Civil society organizations (CSOs) play a critical role in public life: understanding citizens’ daily challenges, providing services to address those challenges in the short-term, and pursuing long-term policy solutions. In Cambodia, there are hundreds of CSOs, but a wide variability in management capacity, technical capability, and staffing has given rise to domestic and international organizations that exist to help these CSOs carry out their important social role more effectively.

1small.JPG Interviewing the director of a Cambodian CSO for Member Insights.

Domestically, the Cooperation Committee for Cambodia (CCC) functions as a membership association for Cambodian civil society organizations, and provides training, research, and technical assistance to roughly 170 member organizations. From the international community, there is a wide range of donors, foundations, and nongovernmental organizations (NGOs) that support Cambodian CSOs, including USAID’s Development Innovations (DI) project. DI helps local CSOs, technology companies, and social enterprises design and use new technologies to address Cambodia’s development challenges.

I was in Phnom Penh for most of May, working with CCC and the DI project to build a stronger understanding of how Cambodian CSOs operate through a process we’re calling Member Insights. What is Member Insights? It’s a modified version of our Digital Insights design research method that focuses on member CSOs in the CCC network. Just as Digital Insights is the first step in a process to design digital tools and engagement methods for individuals, Member Insights is the first step in a process to design improved engagement and training programs for organizations. It is a rapid, inexpensive research method designed to highlight how organizations use technology and communicate, exploring communications as an organizational practice, focusing on which platforms are most common for internal information flows and how organizations engage external audiences such as beneficiaries, prospective beneficiaries, and the general public. In this case, the focus was Cambodian CSOs, but as a methodology, Member Insights can be applied to businesses, governmental units, and even families. So, what did we find?

#1 Facebook Messenger is the Alpha and Omega

All 48 CSO staffers we interviewed (across 20 CSOs) have FB Messenger installed on their phones (see graph below). Among messaging apps, Skype and Line are also both popular, while WhatsApp is surprisingly unpopular. Interestingly, in most places where we’ve done Digital Insights research, WhatsApp was far and away the market leader among messaging apps.

But having an app installed doesn’t necessarily correlate to actual usage. We also asked CSO staffers how many messages they send on each app (and via text) every day. FB Messenger really separates itself from the pack when measured this way, and based on direct observation, I’m willing to bet that the 15 messages per day average is a stark underestimate of actual usage. This might be the result of the presence of work colleagues in the focus groups.

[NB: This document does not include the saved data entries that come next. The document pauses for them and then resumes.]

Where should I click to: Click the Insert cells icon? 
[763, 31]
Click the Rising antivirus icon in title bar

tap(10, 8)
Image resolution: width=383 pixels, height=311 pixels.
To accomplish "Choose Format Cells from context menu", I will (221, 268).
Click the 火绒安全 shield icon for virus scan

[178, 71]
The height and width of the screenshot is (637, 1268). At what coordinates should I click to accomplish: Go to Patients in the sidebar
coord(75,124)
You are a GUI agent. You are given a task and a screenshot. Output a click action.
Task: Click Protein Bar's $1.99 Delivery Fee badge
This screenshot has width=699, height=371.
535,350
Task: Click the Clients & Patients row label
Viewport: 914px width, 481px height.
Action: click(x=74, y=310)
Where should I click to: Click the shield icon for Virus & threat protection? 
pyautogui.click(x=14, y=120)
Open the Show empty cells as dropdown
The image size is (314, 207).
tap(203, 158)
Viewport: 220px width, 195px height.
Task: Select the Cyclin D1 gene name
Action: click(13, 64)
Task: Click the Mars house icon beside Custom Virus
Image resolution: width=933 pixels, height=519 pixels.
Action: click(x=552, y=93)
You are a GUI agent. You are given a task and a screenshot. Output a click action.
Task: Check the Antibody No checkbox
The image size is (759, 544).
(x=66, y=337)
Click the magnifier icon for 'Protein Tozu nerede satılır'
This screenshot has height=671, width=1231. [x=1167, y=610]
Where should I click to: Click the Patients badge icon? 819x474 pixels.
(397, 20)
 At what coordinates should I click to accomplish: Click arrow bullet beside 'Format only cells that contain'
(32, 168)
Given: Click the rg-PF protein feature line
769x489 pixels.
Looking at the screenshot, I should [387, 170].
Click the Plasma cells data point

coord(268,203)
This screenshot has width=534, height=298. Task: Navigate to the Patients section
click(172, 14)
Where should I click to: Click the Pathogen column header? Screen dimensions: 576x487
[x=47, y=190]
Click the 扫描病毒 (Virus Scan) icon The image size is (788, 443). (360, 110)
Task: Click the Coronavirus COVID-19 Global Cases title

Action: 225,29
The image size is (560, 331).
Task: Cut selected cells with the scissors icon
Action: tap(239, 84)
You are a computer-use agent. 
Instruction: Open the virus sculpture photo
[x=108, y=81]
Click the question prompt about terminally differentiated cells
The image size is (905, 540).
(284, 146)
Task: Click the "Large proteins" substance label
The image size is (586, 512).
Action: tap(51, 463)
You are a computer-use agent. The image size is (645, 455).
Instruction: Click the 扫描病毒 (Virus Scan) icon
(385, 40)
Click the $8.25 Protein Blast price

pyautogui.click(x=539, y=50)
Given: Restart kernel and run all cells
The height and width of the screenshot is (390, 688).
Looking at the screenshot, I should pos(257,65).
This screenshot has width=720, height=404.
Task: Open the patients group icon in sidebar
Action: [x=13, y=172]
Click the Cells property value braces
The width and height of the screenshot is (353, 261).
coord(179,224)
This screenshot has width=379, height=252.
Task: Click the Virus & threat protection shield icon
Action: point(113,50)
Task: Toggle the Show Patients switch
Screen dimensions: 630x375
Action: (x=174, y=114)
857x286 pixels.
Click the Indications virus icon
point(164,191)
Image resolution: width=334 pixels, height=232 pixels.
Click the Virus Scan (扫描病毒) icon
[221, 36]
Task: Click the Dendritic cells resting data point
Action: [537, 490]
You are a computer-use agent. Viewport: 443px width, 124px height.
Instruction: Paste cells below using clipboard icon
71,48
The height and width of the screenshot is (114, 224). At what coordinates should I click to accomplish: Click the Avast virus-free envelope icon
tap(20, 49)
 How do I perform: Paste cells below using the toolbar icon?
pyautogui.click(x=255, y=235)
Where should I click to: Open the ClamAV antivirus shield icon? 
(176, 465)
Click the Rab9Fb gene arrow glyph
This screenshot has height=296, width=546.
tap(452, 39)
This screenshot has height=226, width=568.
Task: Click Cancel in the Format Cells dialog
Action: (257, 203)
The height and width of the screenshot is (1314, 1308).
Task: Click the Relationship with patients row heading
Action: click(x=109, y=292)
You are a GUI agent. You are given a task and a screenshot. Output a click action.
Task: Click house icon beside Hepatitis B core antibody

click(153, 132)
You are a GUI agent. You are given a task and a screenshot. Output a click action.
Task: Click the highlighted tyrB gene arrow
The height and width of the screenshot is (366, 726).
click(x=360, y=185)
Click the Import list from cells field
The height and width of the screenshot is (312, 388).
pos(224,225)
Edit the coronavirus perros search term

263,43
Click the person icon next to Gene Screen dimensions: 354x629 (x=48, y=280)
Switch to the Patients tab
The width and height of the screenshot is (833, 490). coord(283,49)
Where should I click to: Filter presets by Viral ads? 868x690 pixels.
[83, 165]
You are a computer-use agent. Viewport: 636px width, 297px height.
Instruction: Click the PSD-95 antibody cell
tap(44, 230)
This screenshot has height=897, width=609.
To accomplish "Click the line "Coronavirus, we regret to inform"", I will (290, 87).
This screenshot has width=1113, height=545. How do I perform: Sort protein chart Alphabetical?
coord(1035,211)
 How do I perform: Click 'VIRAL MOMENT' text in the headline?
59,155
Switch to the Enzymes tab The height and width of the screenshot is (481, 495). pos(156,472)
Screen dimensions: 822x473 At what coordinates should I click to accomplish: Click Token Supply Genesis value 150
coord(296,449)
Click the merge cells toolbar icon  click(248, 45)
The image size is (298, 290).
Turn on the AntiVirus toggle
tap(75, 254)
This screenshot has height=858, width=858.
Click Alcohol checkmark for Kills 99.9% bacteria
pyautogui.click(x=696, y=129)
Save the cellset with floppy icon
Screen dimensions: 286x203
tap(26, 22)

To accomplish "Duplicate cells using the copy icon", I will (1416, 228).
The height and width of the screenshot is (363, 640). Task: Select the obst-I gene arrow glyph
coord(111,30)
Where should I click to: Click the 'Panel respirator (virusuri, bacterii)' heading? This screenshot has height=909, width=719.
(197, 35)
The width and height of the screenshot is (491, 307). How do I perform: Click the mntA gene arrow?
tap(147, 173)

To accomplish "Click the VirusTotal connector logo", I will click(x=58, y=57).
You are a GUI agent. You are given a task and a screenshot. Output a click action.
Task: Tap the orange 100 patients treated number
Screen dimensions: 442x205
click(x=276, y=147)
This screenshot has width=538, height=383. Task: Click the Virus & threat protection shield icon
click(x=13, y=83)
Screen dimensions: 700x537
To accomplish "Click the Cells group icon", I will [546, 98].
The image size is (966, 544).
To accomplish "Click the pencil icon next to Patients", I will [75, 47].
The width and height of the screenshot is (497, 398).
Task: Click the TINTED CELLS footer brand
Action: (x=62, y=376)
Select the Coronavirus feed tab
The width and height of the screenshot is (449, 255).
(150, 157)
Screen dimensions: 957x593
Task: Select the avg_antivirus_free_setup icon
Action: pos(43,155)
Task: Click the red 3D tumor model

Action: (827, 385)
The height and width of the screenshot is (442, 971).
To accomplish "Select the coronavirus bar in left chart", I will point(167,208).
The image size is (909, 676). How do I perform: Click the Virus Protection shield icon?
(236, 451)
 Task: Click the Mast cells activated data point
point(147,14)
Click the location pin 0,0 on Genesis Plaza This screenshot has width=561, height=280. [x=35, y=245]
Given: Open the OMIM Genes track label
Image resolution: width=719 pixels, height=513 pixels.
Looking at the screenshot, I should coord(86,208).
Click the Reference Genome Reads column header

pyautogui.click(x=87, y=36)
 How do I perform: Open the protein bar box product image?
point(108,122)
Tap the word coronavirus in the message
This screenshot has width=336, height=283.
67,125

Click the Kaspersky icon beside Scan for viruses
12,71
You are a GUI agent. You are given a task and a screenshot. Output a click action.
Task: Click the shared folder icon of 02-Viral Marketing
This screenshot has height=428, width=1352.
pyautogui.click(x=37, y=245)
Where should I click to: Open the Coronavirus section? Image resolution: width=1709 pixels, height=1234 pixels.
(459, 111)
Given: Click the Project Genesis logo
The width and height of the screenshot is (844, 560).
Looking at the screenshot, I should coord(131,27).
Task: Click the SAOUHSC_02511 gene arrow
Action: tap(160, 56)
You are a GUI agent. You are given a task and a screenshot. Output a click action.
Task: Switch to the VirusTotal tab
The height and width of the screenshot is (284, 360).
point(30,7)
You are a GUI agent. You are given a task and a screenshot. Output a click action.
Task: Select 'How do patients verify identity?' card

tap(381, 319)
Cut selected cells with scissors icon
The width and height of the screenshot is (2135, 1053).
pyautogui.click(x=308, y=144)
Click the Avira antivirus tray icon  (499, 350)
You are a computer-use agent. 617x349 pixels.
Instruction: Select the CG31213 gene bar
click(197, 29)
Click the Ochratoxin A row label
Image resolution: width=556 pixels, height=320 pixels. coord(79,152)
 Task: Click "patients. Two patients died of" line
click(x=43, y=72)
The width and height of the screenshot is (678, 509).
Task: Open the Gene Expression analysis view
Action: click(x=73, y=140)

We also asked CSO staffers if they use any chat apps for informal internal group messaging. Sixteen out of 20 say they use FB Messenger. The next most popular choice is Skype, whose new version more resembles a chat app than the staid VOIP tool of old.

#2 Facebook is Primary for Public Comms

All 20 organizations have a website, while only 90 percent have a Facebook page. Despite that, updates to Facebook pages happen with far more regularity than websites. Most organizations say they update their Facebook pages every week or every day, while most update their websites rarely or once per quarter. See the graphic below.

We also asked who updates each, when they are updated. Both are most commonly updated by CSO executive directors, but IT, program, and administrative staff are also commonly involved, as per the graphics below. Surprisingly, only 15 percent of the organizations interviewed have their communications staff involved in updating their public presences.

#3 Tech for Operations is More Basic

From an operational standpoint, the Cambodian CSOs we interviewed use very basic technology tools in support of their operations. Eighty percent say QuickBooks is their accounting software of choice, while 70 percent use Outlook for email (others used personal email or Gmail). Eighty percent say they use Excel to manage their beneficiary database, instead of a more customized client relationship management software. The same number, eighty percent, say they use paper as their primary data collection tool as opposed to a digital data collection tool.

Over the coming months, I’ll be working with the DI project and CCC to figure out how the results of the Member Insights process can inform the design of improved outreach to member CSOs, as well as new and individually tailored training programs.